Bones ones contain high amounts of compounds that are useful to the human body and that would otherwise go to waste if not cooked down into a broth or a stock. The process of cooking the bones allows for all of the nutrients to be transferred into the water.
Bones contains important bioavailable nutrients like calcium, magnesium and phosphorus, which support a healthy musculoskeletal system. It contains a significant amount of gelatin and collagen, which are incredibly healing for the gut and are also supportive for connective tissue and growth of hair, skin and nails. Bone broth also contains glucosamine and chondroitin sulphates, which support joint health.
Bone broth has also been shown to enhance the absorption of other nutrients, making it an excellent pairing alongside a whole-foods cleanse.
The protein content of bone broth is also very high. Bone broth contains proline, an amino acid that improves skin elasticity and smoothness. It also has high levels of the amino acid glycine, which improves digestive health and blood sugar regulation. Bone broth contains arginine, which helps maintain proper kidney function and helps keep arteries supple. Lastly, it contains glutamine, which is important for gut health.

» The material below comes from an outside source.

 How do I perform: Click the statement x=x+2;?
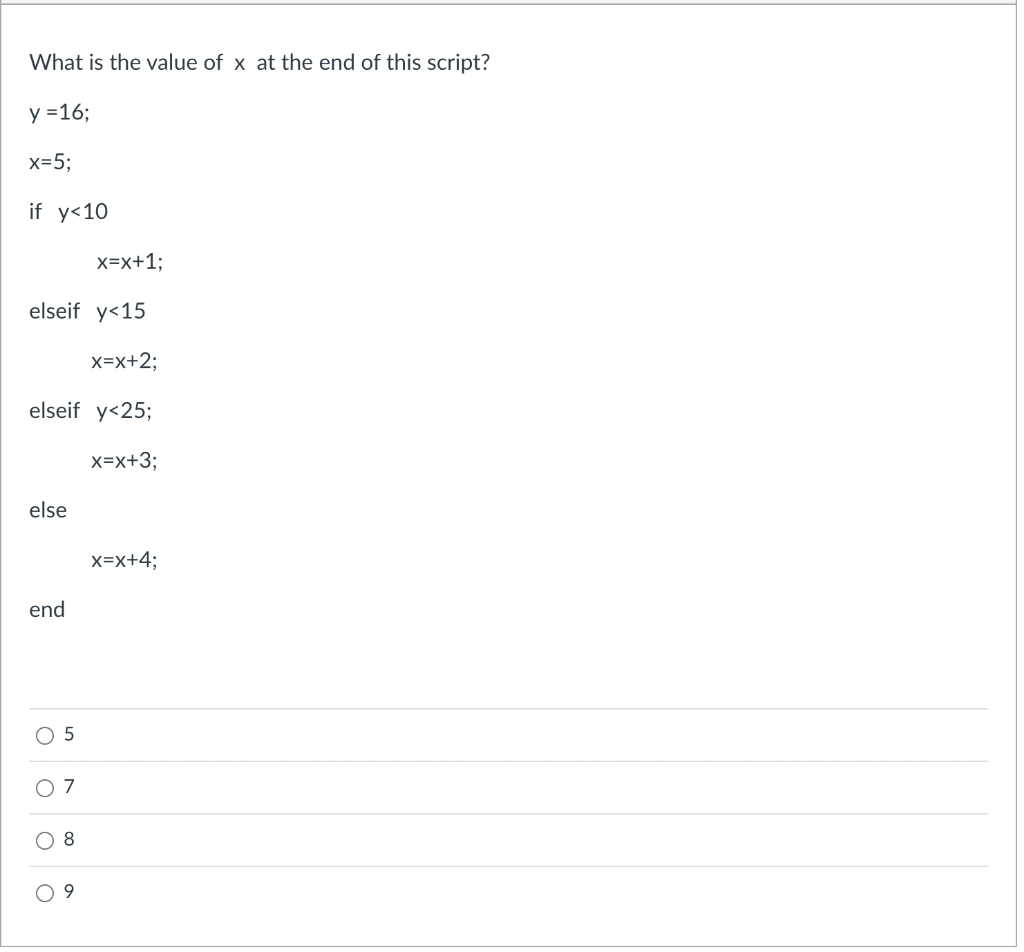pos(125,361)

The health benefits of bone broth:
- Improved gut health
- Increased absorption of nutrients in the gut
- Increased quality and suppleness of the skin
- Improved growth of hair, skin and nails
- Reduced visibility of fine lines and wrinkles
So how do you make bone broth?
Start with 3-4 pounds of organic, grass fed beef, pork, lamb or chicken bones. Put the bones in a large pot and cover with cold water, and bring to a boil. Reduce to a simmer, and allow the pot to sit simmering for about 20 minutes.
Remove the bones from the water and place in a baking dish. Bake at 450 degrees for about 30 minutes, or until the bones begin to brown. Remove the bones from the oven and place in a deep cooking pot. Pour any excess liquid or darkened bits from the baking dish into the pot.
Throw in any vegetable scraps, like carrot tops, onion tops, garlic, leeks, etc. Feel free to add pieces of whole vegetables to the pot as well. Fill the pot with cold water, and add ¼ cup of apple cider vinegar. Bring the liquid to a boil, and then reduce to low heat.
Continue cooking the bones for at least 12 hours. They can continue to cook for days on low, but don’t exceed three days of cooking. Remove the pot from the heat and allow to cool.
Strain the broth into jars, being sure to remove any vegetable pieces or bone parts.
So what are the best ways to consume bone broth?
- Drink it on its own, which is actually incredibly delicious and therapeutic.
- The broth can be used as a base for soups or stews.
- It can be used to braise vegetables and meats.
- It can also be used to cook vegetables and grains.
No matter how you consume it, bone broth is incredibly beneficial and should be consumed regularly. I recommend even doing a bone broth cleanse at least twice a year, wherein you only consume bone broth for between three and five days.
Give it a try. You will feel energized, whole and full of vitamins and minerals.